© AS Roma via Getty ImagesGian Piero Gasperini è intervenuto in conferenza stampa alla vigilia di Cagliari-Roma, match valevole per la 14esima giornata di campionato. Il tenico dei giallorossi ha dichiarato: "Angelino? Nelle ultime settimane si è allenamento individualmente. Vedremo quando i medici daranno il placet per utilizzarlo. Ci sono stati vari acciacchi e influenze in questa settimana come Koné, El Aynaoui e Wesley che non credo rischieremo. Si aggiunge l'influenza di Baldanzi, ma per il resto sono degli highlander e sono sempre presenti. Cercherò di portare tutti, ma le valutazioni le faremo anche in funzione di giovedì. La rosa numericamente è sufficiente, in questo momento sono acciacchi di pochi giorni. L'unico infortunato è Dovbyk, che è sulla via della guarigione. Numericamente la rosa è completa, chi ha giocato meno sta dando buone risposte come Ghilardi, Ziolkowski, Baldanzi e Pisilli. Sono molto contento di loro. In attacco sarebbe importante avere tutti con continuità: a quel punto potremmo fare meglio".
Le parole di Gasperini
Sulla situazione di Dybala, il tecnico ha aggiunto: "L'importante è che Dybala stia bene, altrimenti non può giocare lì né altrove.
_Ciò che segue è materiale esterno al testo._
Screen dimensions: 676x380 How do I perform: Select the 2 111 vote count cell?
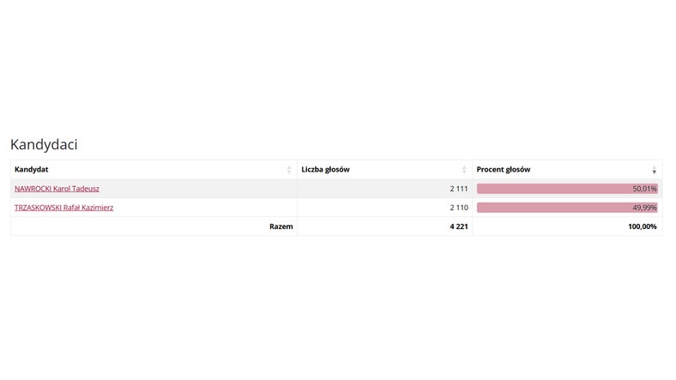(x=459, y=189)
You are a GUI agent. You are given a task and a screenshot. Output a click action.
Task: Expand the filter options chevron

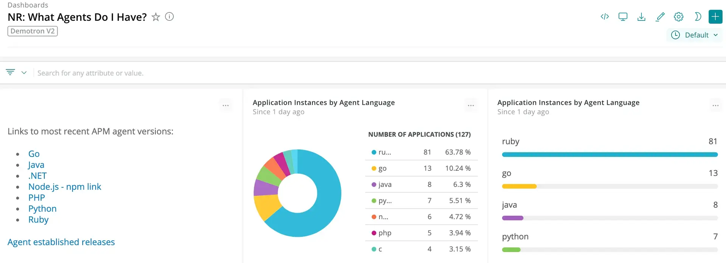(x=24, y=73)
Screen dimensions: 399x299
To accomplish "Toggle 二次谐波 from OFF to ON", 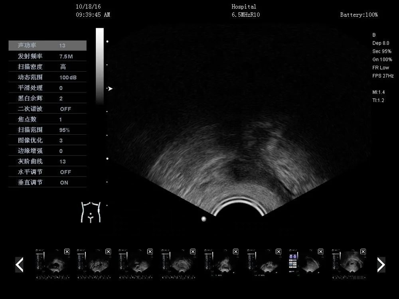I will tap(47, 108).
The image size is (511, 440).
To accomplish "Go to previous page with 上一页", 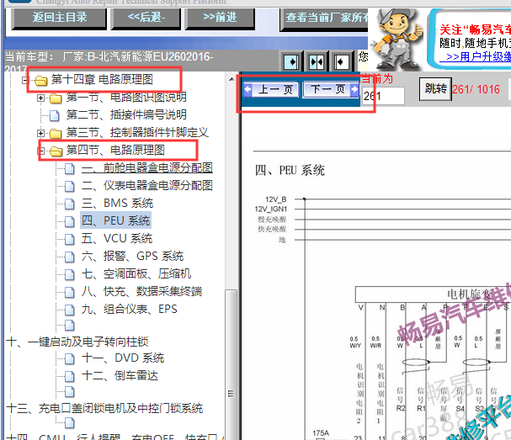I will (269, 89).
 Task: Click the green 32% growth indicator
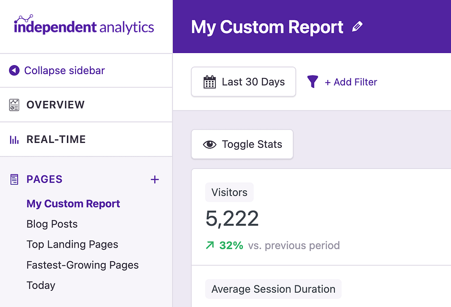pos(225,246)
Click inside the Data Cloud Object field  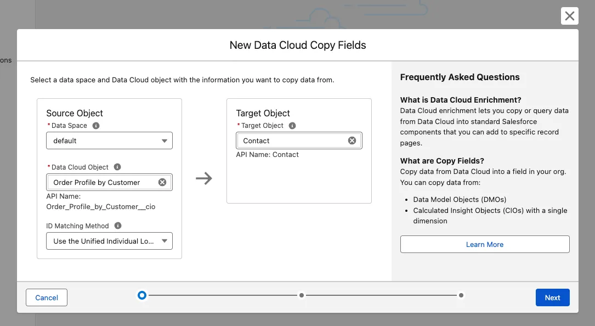pyautogui.click(x=101, y=182)
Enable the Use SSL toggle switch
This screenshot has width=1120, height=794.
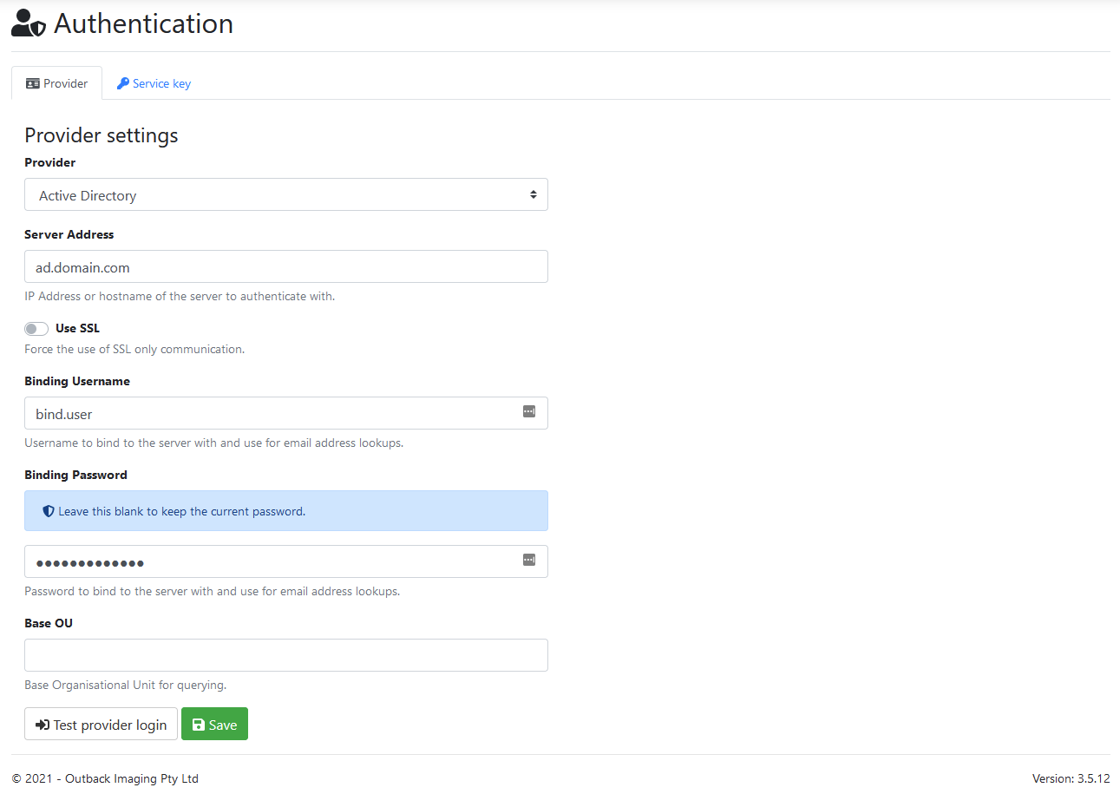36,329
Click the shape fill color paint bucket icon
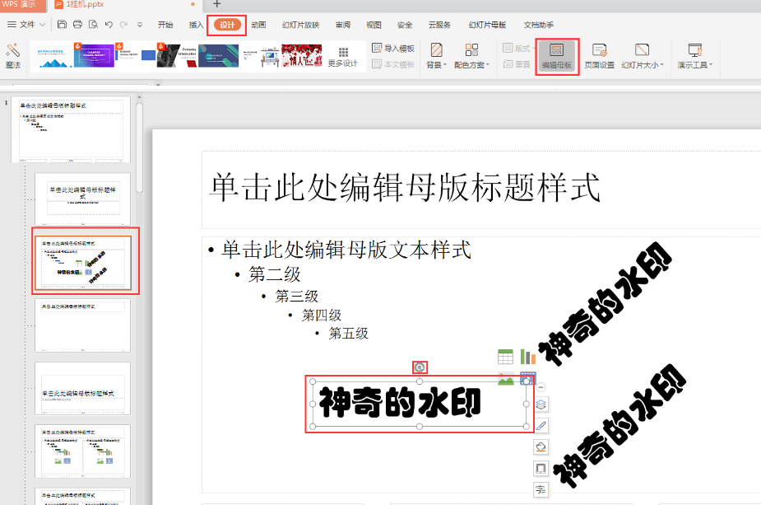The width and height of the screenshot is (761, 505). click(x=541, y=447)
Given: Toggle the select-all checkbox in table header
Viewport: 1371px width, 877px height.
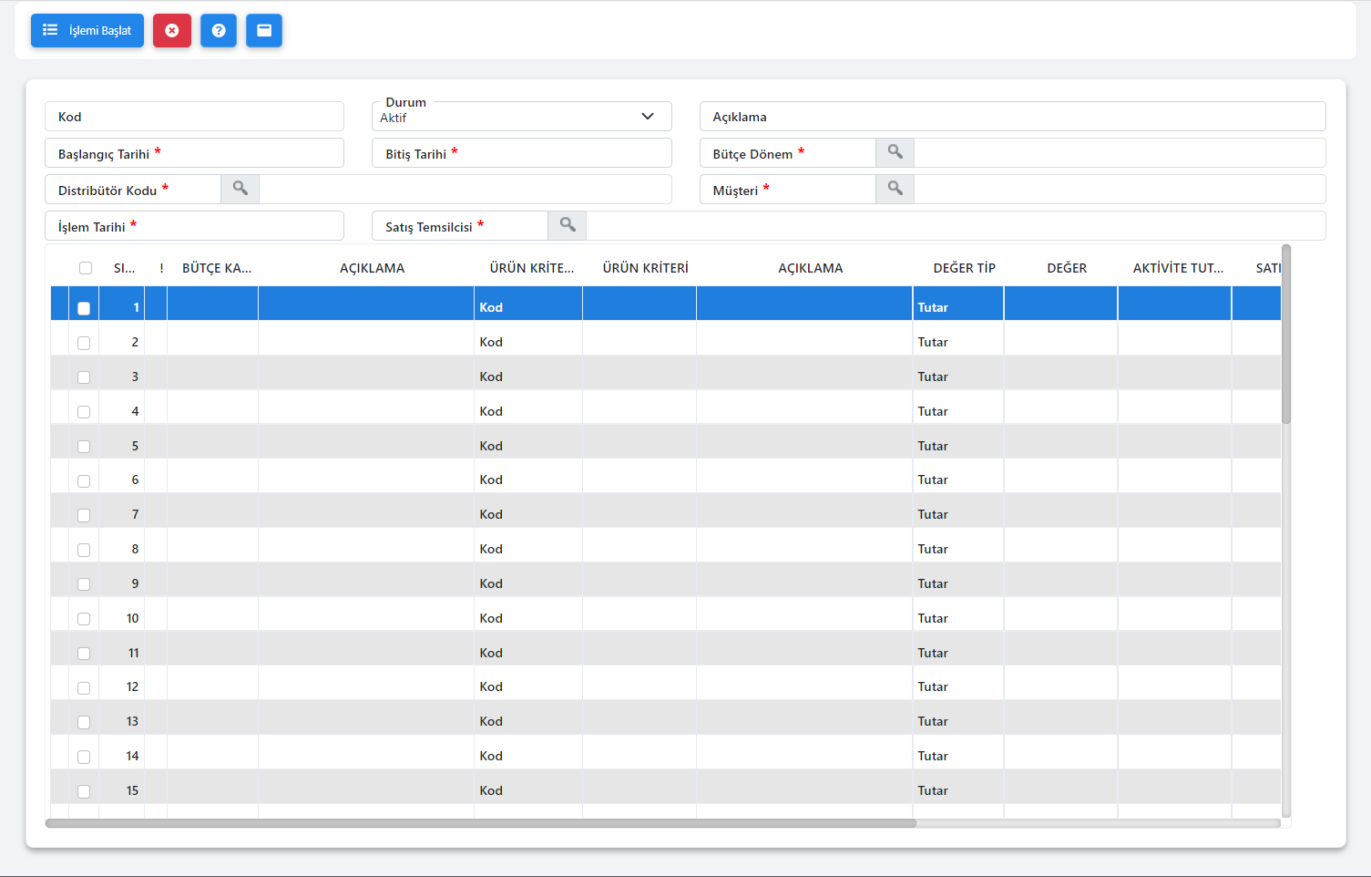Looking at the screenshot, I should click(x=86, y=268).
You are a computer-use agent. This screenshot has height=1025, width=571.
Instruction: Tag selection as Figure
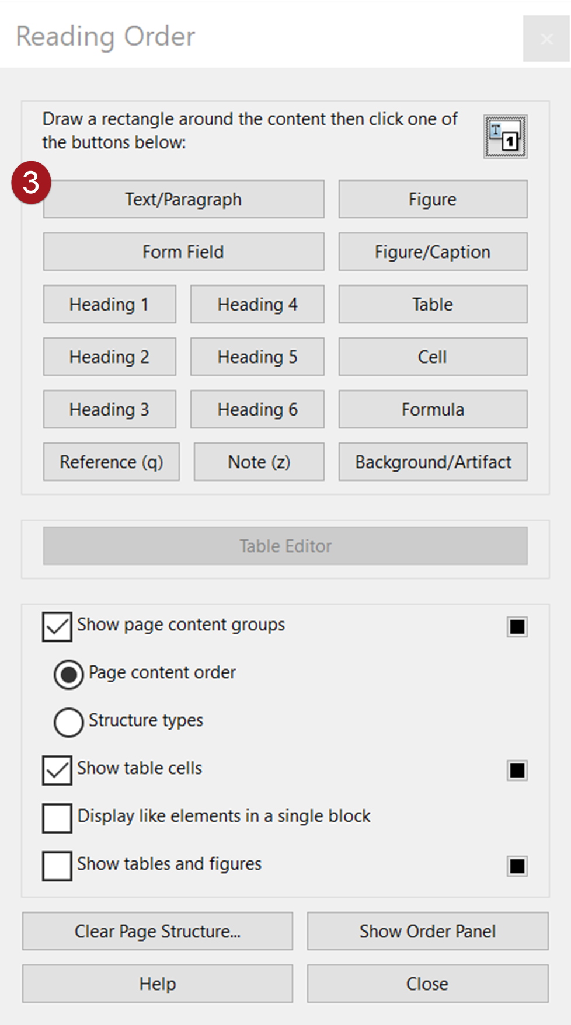433,199
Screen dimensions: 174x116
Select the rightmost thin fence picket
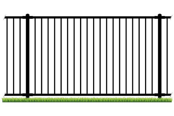tap(167, 55)
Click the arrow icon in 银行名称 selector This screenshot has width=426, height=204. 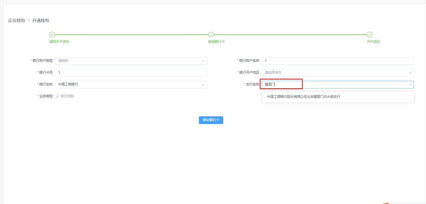click(203, 85)
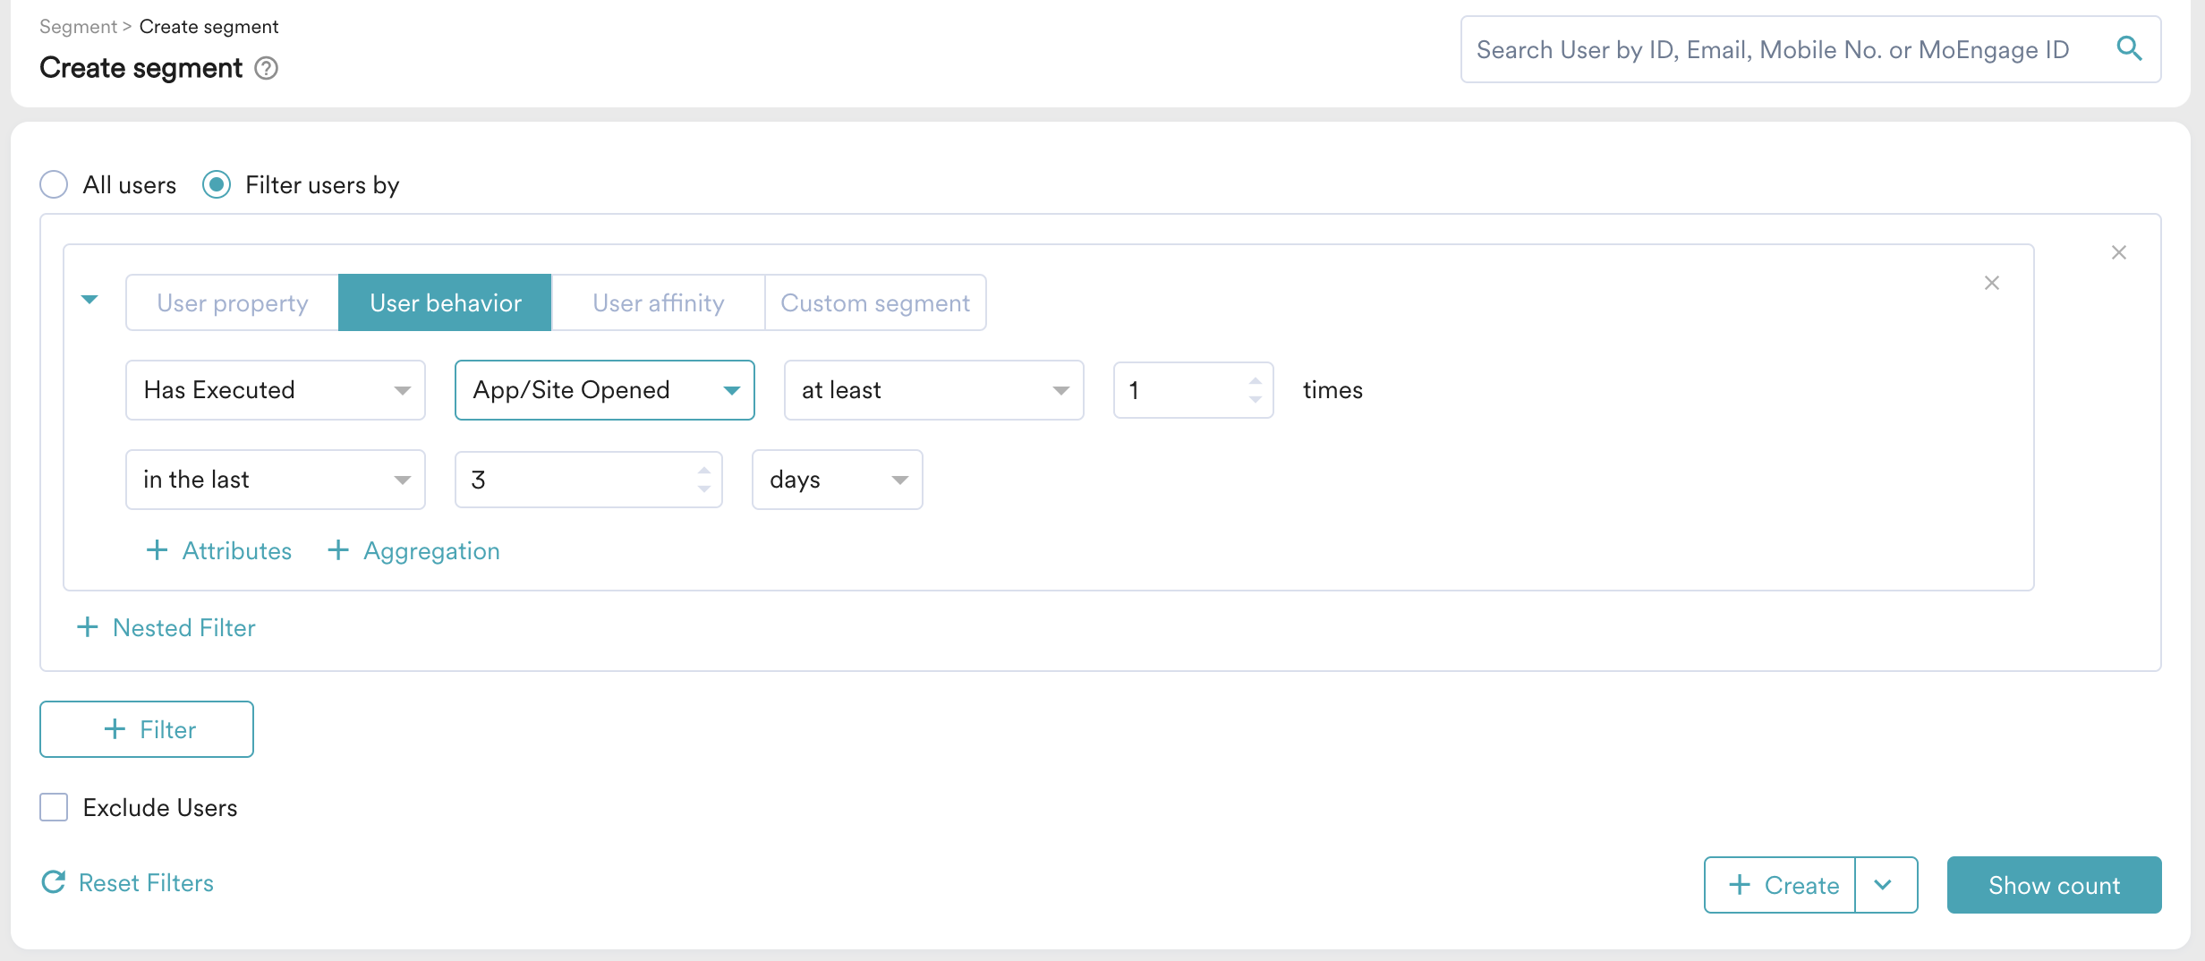The image size is (2205, 961).
Task: Switch to the Custom segment tab
Action: pyautogui.click(x=874, y=302)
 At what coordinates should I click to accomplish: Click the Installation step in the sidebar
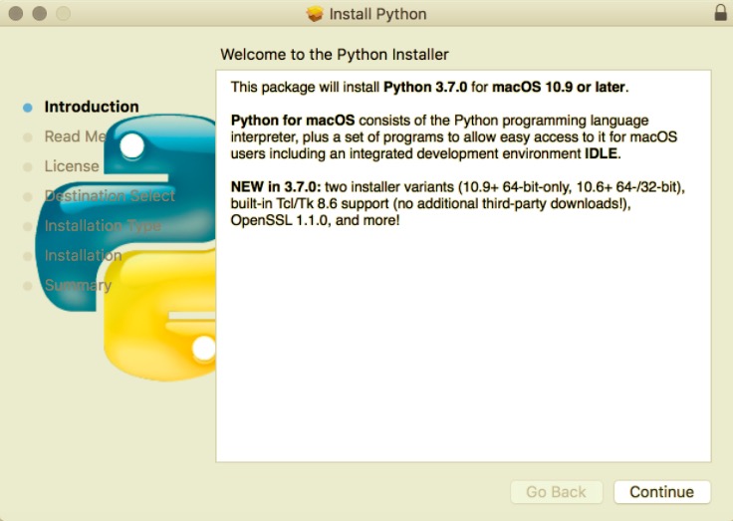pos(83,256)
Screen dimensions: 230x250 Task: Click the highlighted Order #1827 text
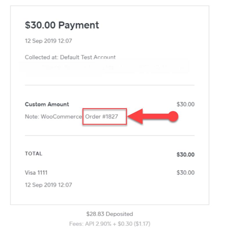point(102,117)
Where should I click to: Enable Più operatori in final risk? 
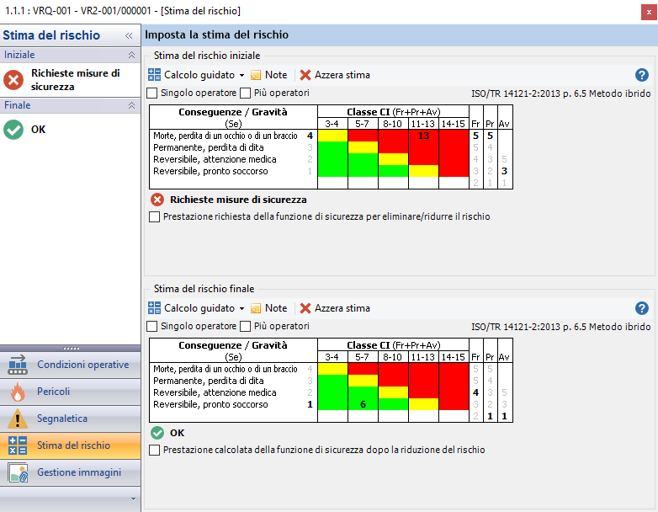pos(246,326)
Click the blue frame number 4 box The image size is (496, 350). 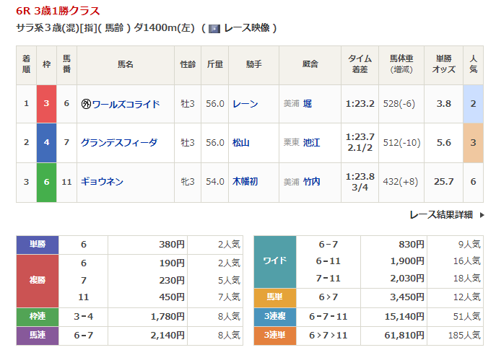click(x=46, y=142)
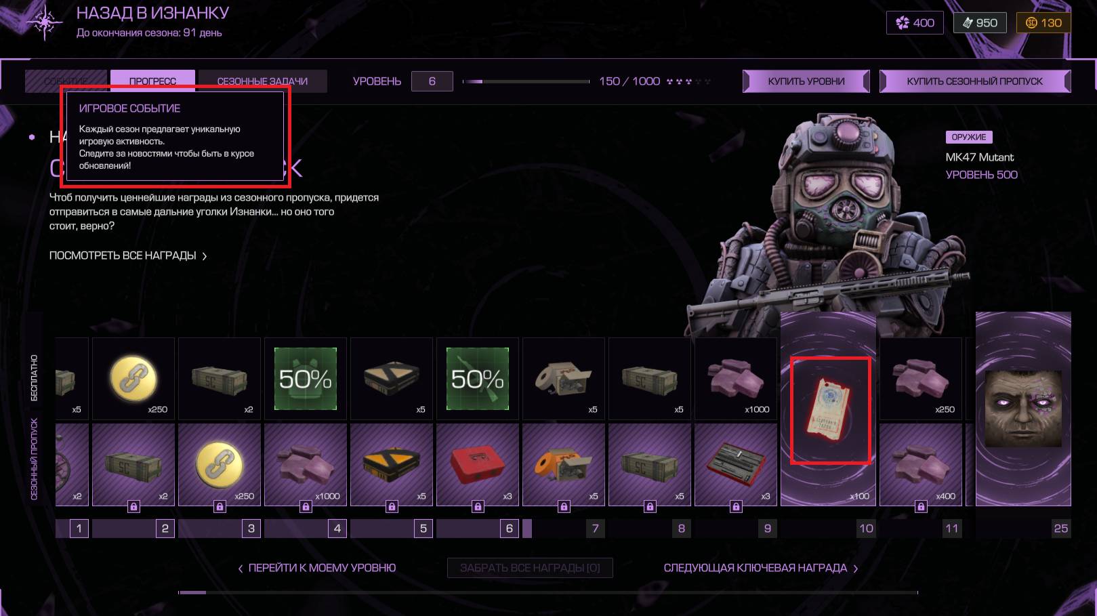Screen dimensions: 1097x616
Task: Click the golden coin x250 free reward
Action: 133,378
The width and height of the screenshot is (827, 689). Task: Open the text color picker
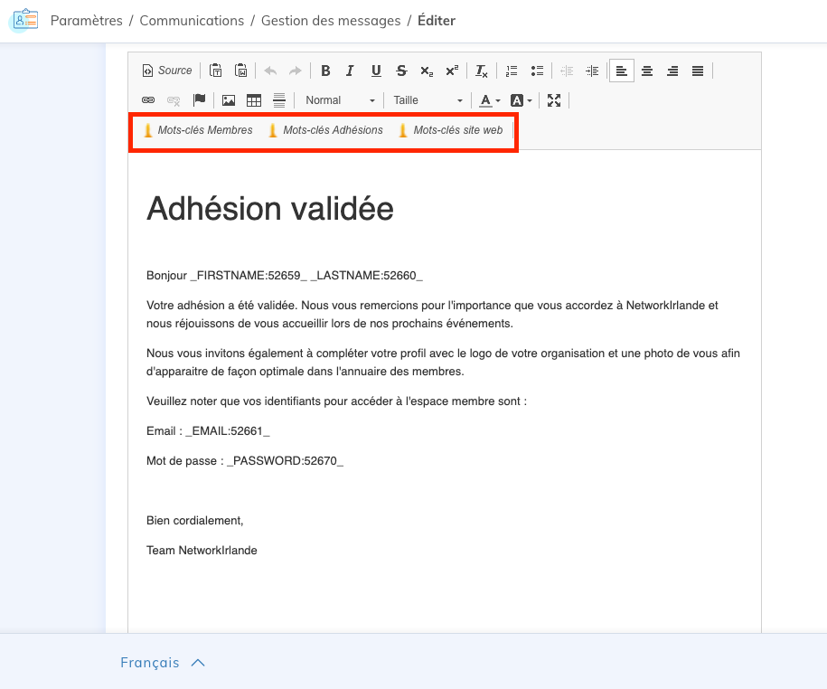489,100
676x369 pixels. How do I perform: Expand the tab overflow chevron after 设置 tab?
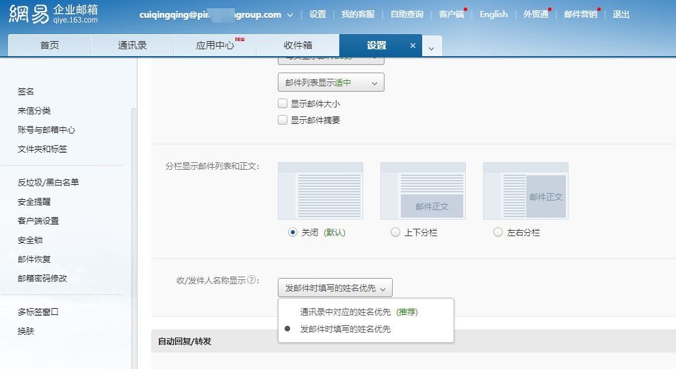click(x=431, y=47)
Aveva giocato bene fino al Milan, poi c'è stato questo nuovo stop. Oggi farà il primo allenamento con la squadra dopo l'influenza. Dybala è fortissimo, ma deve trovare continuità che ha avuto solo a sprazzi. L'attacco? Si può giocare in tanti modi: Baldanzi ha fatto bene a Cremona e col Napoli, dà belle risposte anche se non è proprio il suo ruolo. A seconda del centravanti cambia proprio il reparto". Poi su Bailey ha aggiunto: "Spero possa alzare il livello, è stato fuori oltre due mesi. Subito dopo quasi un altro mese. E nel frattempo gli altri vanno forte: in un gruppo che viaggia non è facile poi inseguire. Si corre soprattutto nei mesi di novembre e dicembre, ma sicuramente ci puntiamo. Se funzionano gli attaccanti diventiamo più competitivi".
I leader del gruppo
Il tecnico ha concluso così: "Mi fido veramente di tutti a partire da leader come Svilar, Ndicka, Hermoso, Mancini. I giovani come Ghilardi e Ziolkowski che non hanno saltato un minuto in allenamento. Questo vale anche per i centrocampisti e gli esterni, Pellegrini, Soulé. E stavo dimenticando anche Pisilli, che sta facendo molto bene ed è un giocatore forte. Meriterebbe di giocare di più e non voglio fermarlo: se ci fosse la possibilità di giocare nella Roma sarebbe meglio. La forza della Roma in questo momento è un gruppo straordinario come mentalità".